# Provided records

------------------------------------------------------------

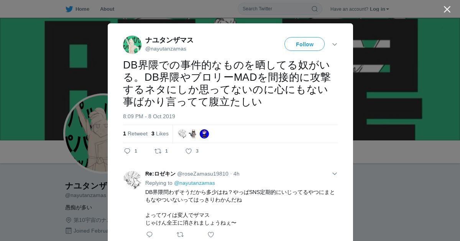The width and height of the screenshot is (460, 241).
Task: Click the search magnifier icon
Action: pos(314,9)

------------------------------------------------------------

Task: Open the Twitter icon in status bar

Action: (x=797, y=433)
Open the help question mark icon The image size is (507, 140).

------------------------------------------------------------

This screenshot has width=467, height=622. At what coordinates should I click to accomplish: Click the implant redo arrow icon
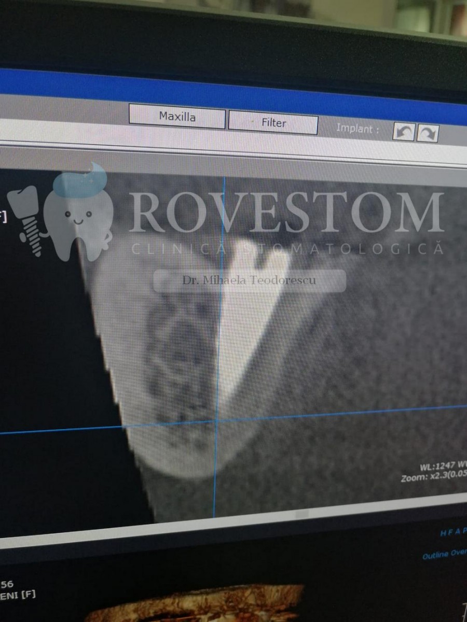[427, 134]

------------------------------------------------------------

# Task directions
Within the data above, the lines from the one with "Task: Open the Twitter icon in status bar" to the one with "Open the help" must be repeated exactly; no other line belongs in the answer.

# Your response
Task: Open the Twitter icon in status bar

Action: (x=797, y=433)
Open the help question mark icon The image size is (507, 140).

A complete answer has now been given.